→ ASSIGNMENT: Read the data and repeat it in full, exactly.

→ SUPPLIED ENTRIES:
########################################

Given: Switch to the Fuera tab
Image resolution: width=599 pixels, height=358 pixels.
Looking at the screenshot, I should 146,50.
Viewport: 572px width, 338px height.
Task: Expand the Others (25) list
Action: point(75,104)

########################################

→ OUTPUT:
Given: Switch to the Fuera tab
Image resolution: width=599 pixels, height=358 pixels.
Looking at the screenshot, I should 146,50.
Viewport: 572px width, 338px height.
Task: Expand the Others (25) list
Action: point(75,104)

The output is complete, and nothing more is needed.